Domain mismatch: A wildcard certificate like *.example.com covers subdomains under a single certificate, but it only matches one level deep. It matches api.example.com but not a.b.example.com.
Verification Commands
$ openssl s_client -connect shinagawa-web.com:443 -showcerts < /dev/null 2>/dev/null
Certificate chain
0 s:CN=shinagawa-web.com
i:C=US, O=Google Trust Services, CN=WE1
1 s:C=US, O=Google Trust Services, CN=WE1
i:C=US, O=Google Trust Services LLC, CN=GTS Root R4
2 s:C=US, O=Google Trust Services LLC, CN=GTS Root R4
i:C=BE, O=GlobalSign nv-sa, OU=Root CA, CN=GlobalSign Root CA
---
Verify return code: 0 (ok)
s: is the certificate's subject, i: is the issuing CA. The chain connects 0 → 1 → 2, ultimately reaching GlobalSign Root CA. If Verify return code: 0 (ok), the chain of trust is intact.
To check the expiry and domain:
$ echo | openssl s_client -connect shinagawa-web.com:443 2>/dev/null | openssl x509 -noout -dates -subject
notBefore=Mar 17 03:47:05 2026 GMT
notAfter=Jun 15 04:47:03 2026 GMT
subject=CN=shinagawa-web.com
Once You've Identified the Cause
Missing intermediate CA: Configure the full chain (server certificate + intermediate CA certificate) on the server. For nginx, point ssl_certificate to the full-chain file. If you're using Cloudflare, edge certificates are managed by Cloudflare, so this issue doesn't arise.
Expired certificate: With certbot, run certbot renew. If using DNS-01 challenges, also check the API token's expiry. Cloudflare auto-renews its edge certificates, but origin server certificates are managed separately — don't overlook them.
Domain mismatch: Verify that the certificate's SAN (Subject Alternative Name) includes the target domain. For wildcard certificates, remember they only cover one subdomain level, and reissue the certificate to cover all required domains.
Conclusion
Let's revisit the two questions from the introduction.

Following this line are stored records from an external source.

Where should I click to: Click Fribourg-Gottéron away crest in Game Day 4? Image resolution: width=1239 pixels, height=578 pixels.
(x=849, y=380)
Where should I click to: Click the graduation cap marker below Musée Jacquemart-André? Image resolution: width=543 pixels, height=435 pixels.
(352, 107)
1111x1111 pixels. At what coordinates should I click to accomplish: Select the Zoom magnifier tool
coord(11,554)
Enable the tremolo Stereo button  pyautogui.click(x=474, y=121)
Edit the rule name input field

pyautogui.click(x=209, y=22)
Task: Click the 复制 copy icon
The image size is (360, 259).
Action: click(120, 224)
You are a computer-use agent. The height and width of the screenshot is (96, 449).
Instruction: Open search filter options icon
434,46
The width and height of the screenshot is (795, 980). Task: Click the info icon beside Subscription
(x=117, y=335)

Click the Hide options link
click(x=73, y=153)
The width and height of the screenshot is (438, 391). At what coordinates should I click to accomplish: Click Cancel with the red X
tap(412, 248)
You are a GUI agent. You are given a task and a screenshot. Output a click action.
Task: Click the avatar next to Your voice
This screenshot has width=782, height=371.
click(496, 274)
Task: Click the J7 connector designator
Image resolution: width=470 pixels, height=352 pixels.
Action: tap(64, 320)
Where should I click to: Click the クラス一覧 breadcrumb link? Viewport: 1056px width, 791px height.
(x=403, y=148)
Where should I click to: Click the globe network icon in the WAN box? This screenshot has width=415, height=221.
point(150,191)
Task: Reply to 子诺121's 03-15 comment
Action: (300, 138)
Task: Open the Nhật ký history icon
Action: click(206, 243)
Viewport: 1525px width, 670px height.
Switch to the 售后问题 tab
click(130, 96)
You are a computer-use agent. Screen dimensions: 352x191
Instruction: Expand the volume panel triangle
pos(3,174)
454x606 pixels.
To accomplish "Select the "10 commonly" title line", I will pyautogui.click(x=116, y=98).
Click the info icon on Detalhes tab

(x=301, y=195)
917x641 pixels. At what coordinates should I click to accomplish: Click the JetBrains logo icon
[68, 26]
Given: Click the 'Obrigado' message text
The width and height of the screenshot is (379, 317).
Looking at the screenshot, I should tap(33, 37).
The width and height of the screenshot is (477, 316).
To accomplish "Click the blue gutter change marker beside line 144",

- Which Cloudflare TLS setting should you pick? → Check the TLS 1.2 connection ratio via traffic analysis and make a data-driven decision on when to switch. If keeping 1.2, pay attention to cipher suite restrictions
- What causes certificate verify failed? → Three patterns: missing intermediate CA, expired certificate, or domain mismatch. Use
openssl s_clientto inspect the chain of trust and narrow it down
Both become straightforward to diagnose and address once you understand the underlying mechanisms. Cryptography is a broad field, but the points where SREs actually need to make decisions are limited. Just covering those fundamentals will make a real difference in your troubleshooting speed and confidence when changing configurations.